Jens Evaldsson listening to feedback sounds emanating from Anna-Maria Furuland’s “Filtered Feedback Cities.”
Gabrielle Iwelumo in the lounge area in Tomteboda on opening night 23 May. On the table top a collection of R-Lab souvenirs, brains, the Occupation Museum Riga, and the Mostar Bridge.
Lounge area with souvenirs and a brain slime carpet. Jens Evaldsson on the left, Guillermo Arsuaga standing up in center.
Detail of souvenirs (design and fabrication Vesna Salamon).
Detail of slime carpet, shape of the Baltikan. (design and fabrication: Anna Maria Furuland, Jens Evaldsson and Joanna Sieradzka).
THE PORCH:
JURY REVIEW, A SUMMARY OF COMMENTS FROM OUR CRITICS.
Overall, the exhibition at Mind Department was well received, with a few of the reviewers who were also invited to last year’s exhibit, Alpha-Beta Ville, commenting that this latest one was more cohesive, and better installed as an ensemble of individual exhibits. One of the main goals of the R-Lab exhibition premise has been to challenge the standard architectural practice of attaching flat rendered images on the walls with some 3D models. To a great extent the exhibit, Mind Department, turned out to be quite significant for its plurality of expressions, and experimental formats. The, course participants using a number of media to great effect, including live performances.
That said, there were some initial issues raised that called into the question how any architecture and art exhibition, based on only one year’s research and brought into the exhibition environment very late in the process, could properly compete with the kind of work produced by the Fine Art students, who were showing works developed over a number of years. We also chose to rely on the publications, the book and the newspaper, to relay detailed information on individual research and workshops in Mostar and in Riga. The exhibition’s common theme, “Mind Department” derived from the name of the gallery, Mindepartementet, and mixed inventive slime carpets with brainy souvenirs. Though well received, there is no doubt it would have worked better if we brought the concept in earlier.

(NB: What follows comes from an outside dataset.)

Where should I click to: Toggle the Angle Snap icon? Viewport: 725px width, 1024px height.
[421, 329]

I thought it would be very productive to to ask this year’s invited guest critics to send in some comments after the reviews on May 24. Admittedly, less course participants took advantage of the material workshops and media labs available at Mejan then in the previous years, and the 2 travel workshops to Mostar and to Riga were more time consuming for this year’s pool of R-Lab participants. I was pleased to find that most of the reviewers responded to this opportunity to dig into some deeper concerns, and i would like to quote excerpts from their comments here below (I publish their comments without name attributions as i don’t think that’s necessary):
- Reviewer 1: “…it sometimes felt that there was too much trust in the artistic format, and too little effort, or sense of a need, for further displays of raw research. I’m aware that these kind of displays are often boring, but I still think it’s an important struggle, to deal with material, documentation, stuff that is very close to a direct description of “the world”. I understand the wish to focus, and to translate into a less pseudo-objective format, into something that is more open to interpretation, generative, that reflects on the process etc. But it feels that in some instances a translation into “art” is too easy as a way to get around this pressing question of how to relate to the world.”

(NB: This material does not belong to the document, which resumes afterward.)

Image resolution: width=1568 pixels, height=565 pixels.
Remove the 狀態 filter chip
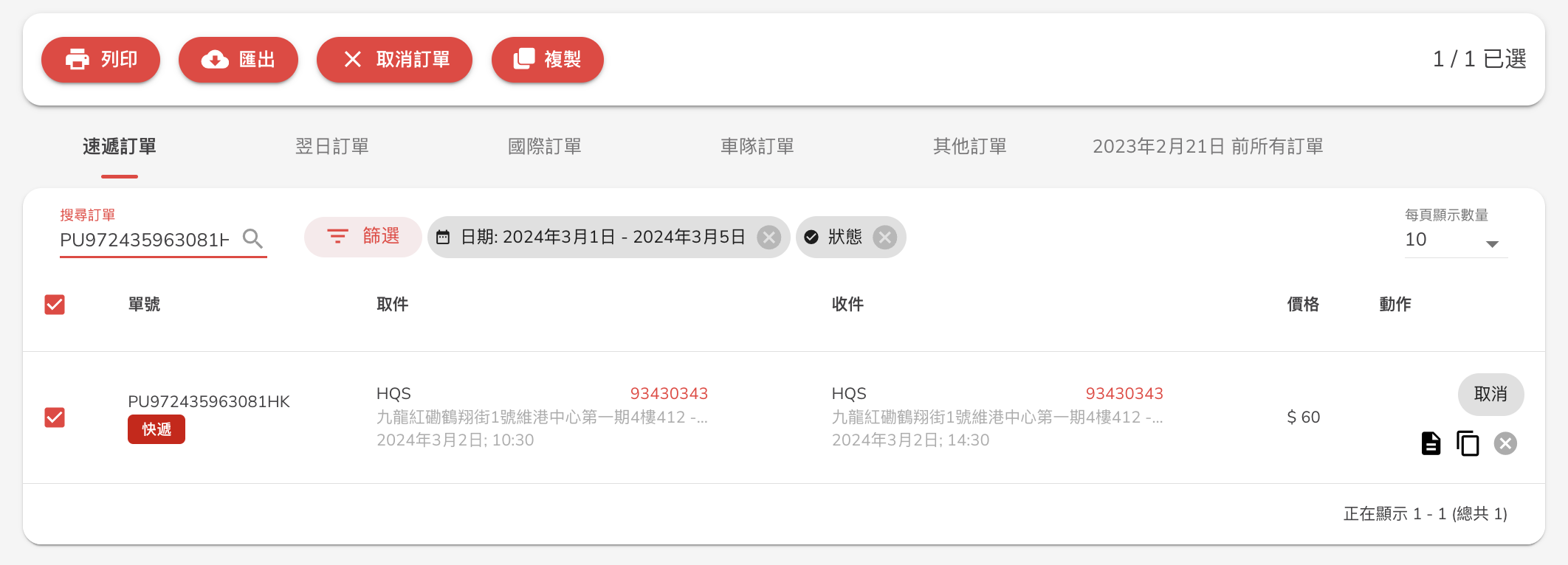[884, 237]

- Reviewer 2: “I don’t think that all the projects were so accessible and communicative – perhaps I’m too impatient with the art school tendency to let individual thoughts and feelings have free reign… But that’s my problem, not the students. I enjoyed the projects that were reaching towards universal conditions in a really compelling way.”

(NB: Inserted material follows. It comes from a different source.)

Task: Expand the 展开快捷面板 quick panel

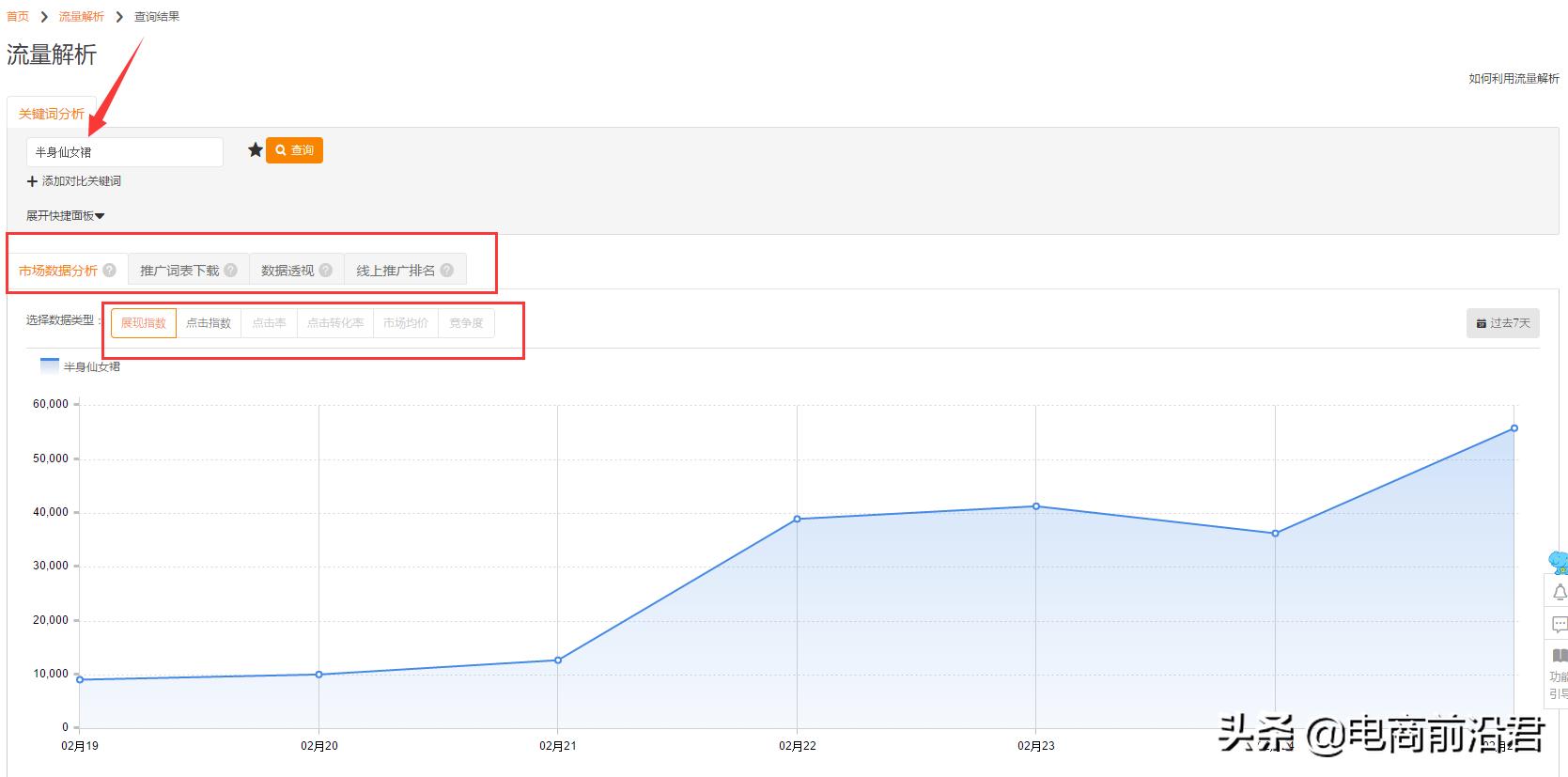Action: point(65,216)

- Reviewer 3: From that I saw it was difficult to see how the students were critically examining the exhibition format as an additional site for their work, where their body of research was being activated and rethought as part of a mediated tool. I was wondering whether the ‘exhibition’ as a virtual or physical secondary site could be introduced earlier in the programme. Allowing the students to focus towards this as a space to communicate their practices by using aspects of their research combined with some sort of interventional approach. On further reflection and having read the fantastic newspaper and ran through the rich thematic material on the blog, it seems a shame that this aspect of the programme is not more visible within the final exhibition. Finally, it would be great to get a sense of the material and iterative decision making processes of the students – whether included within the exhibition, newspaper or online formats.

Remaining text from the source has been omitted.